The reason for this success rate is feedback. The experience accumulated over the years has earned the organisation the recognition of institutions and users alike. The high demand for services keeps the structure well oiled and up to date. “This all gives us a great deal of knowledge, but in our case the service is for everyone,” says Tintoré, demonstrating the differences between public organisations and private initiative.

Barcelona Activa currently runs three facilities called incubators: modules with shared services that companies can rent for a maximum of three years at a lower cost than the going market rate if net shared surface area is taken into account.
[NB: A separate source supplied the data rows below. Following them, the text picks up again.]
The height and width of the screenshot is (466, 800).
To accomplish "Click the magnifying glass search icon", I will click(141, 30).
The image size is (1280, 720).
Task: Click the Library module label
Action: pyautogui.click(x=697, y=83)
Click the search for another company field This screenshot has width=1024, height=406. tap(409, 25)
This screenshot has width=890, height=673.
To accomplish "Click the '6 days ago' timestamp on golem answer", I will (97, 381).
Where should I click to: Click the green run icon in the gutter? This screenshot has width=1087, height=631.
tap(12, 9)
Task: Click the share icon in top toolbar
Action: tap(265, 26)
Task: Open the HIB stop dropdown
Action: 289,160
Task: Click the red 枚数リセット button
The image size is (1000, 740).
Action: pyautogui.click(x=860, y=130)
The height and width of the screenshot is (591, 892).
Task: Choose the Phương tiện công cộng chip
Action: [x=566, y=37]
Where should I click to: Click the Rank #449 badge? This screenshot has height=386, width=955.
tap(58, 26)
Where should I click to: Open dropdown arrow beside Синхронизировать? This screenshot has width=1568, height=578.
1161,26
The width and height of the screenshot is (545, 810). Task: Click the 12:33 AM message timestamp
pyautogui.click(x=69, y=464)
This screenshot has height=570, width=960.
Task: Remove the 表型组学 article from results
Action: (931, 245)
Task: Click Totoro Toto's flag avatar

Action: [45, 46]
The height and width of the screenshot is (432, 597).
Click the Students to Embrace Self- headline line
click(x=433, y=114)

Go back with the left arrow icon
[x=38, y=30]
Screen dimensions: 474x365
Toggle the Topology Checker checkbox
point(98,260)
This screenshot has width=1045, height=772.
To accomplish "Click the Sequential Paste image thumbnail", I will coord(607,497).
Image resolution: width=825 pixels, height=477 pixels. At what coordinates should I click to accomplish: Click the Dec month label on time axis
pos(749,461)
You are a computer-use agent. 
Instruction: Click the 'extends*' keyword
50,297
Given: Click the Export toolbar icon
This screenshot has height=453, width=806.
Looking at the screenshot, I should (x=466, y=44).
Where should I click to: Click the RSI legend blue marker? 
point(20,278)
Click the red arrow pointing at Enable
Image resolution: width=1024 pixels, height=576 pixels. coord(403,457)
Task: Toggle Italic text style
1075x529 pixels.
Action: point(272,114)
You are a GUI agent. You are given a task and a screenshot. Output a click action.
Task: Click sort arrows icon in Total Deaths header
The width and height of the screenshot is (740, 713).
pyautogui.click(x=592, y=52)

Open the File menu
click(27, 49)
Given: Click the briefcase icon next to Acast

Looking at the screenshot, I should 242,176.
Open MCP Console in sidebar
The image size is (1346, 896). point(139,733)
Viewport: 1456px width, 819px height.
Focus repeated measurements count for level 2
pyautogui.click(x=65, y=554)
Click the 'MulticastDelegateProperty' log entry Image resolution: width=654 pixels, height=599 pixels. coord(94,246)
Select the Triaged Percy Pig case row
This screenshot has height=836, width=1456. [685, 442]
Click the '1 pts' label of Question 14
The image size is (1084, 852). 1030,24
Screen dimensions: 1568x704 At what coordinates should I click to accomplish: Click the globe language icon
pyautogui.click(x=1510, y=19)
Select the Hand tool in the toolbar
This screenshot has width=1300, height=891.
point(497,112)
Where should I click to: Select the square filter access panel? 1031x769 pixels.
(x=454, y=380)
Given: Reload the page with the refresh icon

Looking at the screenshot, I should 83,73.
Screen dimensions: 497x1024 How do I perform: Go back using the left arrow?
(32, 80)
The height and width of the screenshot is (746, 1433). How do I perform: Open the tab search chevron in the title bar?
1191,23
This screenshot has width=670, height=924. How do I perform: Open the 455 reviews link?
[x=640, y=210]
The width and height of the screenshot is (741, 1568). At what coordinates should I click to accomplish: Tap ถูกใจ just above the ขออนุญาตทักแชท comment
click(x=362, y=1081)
This shared workplace model has evolved in recent years and has attracted the interest of private initiative, which has realised that the possibility of compartmentalising spaces and offering them at an affordable cost is highly appreciated by the new crop of professionals who have embraced the market in the throes of the economic crisis. They realise that it is possible to start up a business while containing costs and sharing experiences with other entrepreneurs from the same or different sectors.

In the case of Barcelona Activa, renting a space is complemented by a wide range of training courses and advisors on hand to answer any doubts, located a stone’s throw from the company’s headquarters. Some 140 companies currently occupy this surface area. Nevertheless, there could be more if the area were larger. There is a waiting list, and the organisation states that it does its utmost to limit entry so as not to create false expectations among future entrepreneurs.

In recent years the organisation has rolled out a structure that allows it to create limited companies (“SL” in Catalan) at a low cost, making it the place in Spain where most of these kinds of concerns are created.

Business recycling programme

The latest idea is to promote a market for buying and selling small companies. For years, investment banks and specialised companies have taken charge of looking for buyers of medium-sized and large companies put up for sale at some point, but these types of intermediaries did not exist for the smaller businesses, hence there was not even a market for them. To this end, Barcelona Activa is trying to make the Reempresa programme, initiated by the Cecot employers’ association, its own. It basically consists of a list of small businesses that are up for sale or about to be wound up even though they are profitable. In many cases they are people about to retire who have not found anyone who wants to continue their work, whereas in other cases they are simply people who want to take a new path in life. Hitherto, the problem was that nobody had addressed the possibility of finding new entrepreneurs.

© Christian Maury
Barcelona Activa contact and networking forums. The Cibernàrium MediaTIC building in the 22@ tech district.

“We are proposing the creation of a new system: recycling companies that already work by finding a re-entrepreneur,” says Albert Colomer, the programme’s director, who asserts that such initiatives work in other European countries but had never been tried in Spain. Colomer highlights the fact that 120,000 entrepreneurs are expected to retire in the next decade, and that these statistics reveal hundreds of opportunities. After finding 650 entrepreneurs willing to transfer their company and 600 to start their own business over the past three years, Reempresa has managed to close 60 agreements. The average cost of each operation, about EUR 25,000, gives us an idea of the type of company being offered. And Colomer is sure that the participation of Barcelona Activa in the project, which will open up information points at its facilities, will push Reempresa forward. “We are now at the crux.”

It is a matter of knowing which of the 10,000 potential entrepreneurs who visit the municipal agency’s centres every year will have to start from scratch or could manage a company that is already in operation. According to Colomer’s data, culled from similar cases in other European countries, one in five users of Barcelona Activa could be used by Reempresa. “We have to locate them and find out if they can continue the work started by other people years before,” says the manager of Reempresa.